[Collected data]
----
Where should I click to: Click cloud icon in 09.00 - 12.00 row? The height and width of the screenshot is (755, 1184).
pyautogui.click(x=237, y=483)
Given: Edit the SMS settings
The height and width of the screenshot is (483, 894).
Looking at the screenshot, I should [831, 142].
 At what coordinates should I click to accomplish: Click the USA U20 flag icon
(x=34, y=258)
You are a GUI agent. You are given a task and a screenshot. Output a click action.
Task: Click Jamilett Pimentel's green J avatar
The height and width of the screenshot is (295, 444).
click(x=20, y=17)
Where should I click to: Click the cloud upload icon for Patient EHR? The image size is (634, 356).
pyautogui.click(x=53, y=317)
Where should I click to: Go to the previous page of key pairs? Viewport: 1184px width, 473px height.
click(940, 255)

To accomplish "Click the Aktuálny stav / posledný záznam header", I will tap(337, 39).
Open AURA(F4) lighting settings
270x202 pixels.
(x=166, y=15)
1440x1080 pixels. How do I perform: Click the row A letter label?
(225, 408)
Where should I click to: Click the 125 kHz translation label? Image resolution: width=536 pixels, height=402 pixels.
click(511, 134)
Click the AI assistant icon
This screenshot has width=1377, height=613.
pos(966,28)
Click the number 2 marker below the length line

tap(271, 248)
----
- **Task item**
Give back all of the entries exactly as written.

- **Response to the exercise**
Where should I click to: Click cloud icon in 09.00 - 12.00 row? The height and width of the screenshot is (755, 1184).
pyautogui.click(x=237, y=483)
Given: Edit the SMS settings
The height and width of the screenshot is (483, 894).
Looking at the screenshot, I should [831, 142].
 At what coordinates should I click to accomplish: Click the USA U20 flag icon
(x=34, y=258)
You are a GUI agent. You are given a task and a screenshot. Output a click action.
Task: Click Jamilett Pimentel's green J avatar
The height and width of the screenshot is (295, 444).
click(x=20, y=17)
Where should I click to: Click the cloud upload icon for Patient EHR? The image size is (634, 356).
pyautogui.click(x=53, y=317)
Where should I click to: Go to the previous page of key pairs? Viewport: 1184px width, 473px height.
click(940, 255)

To accomplish "Click the Aktuálny stav / posledný záznam header", I will tap(337, 39).
Open AURA(F4) lighting settings
270x202 pixels.
(x=166, y=15)
1440x1080 pixels. How do I perform: Click the row A letter label?
(225, 408)
Where should I click to: Click the 125 kHz translation label? Image resolution: width=536 pixels, height=402 pixels.
click(511, 134)
Click the AI assistant icon
This screenshot has width=1377, height=613.
pos(966,28)
Click the number 2 marker below the length line

tap(271, 248)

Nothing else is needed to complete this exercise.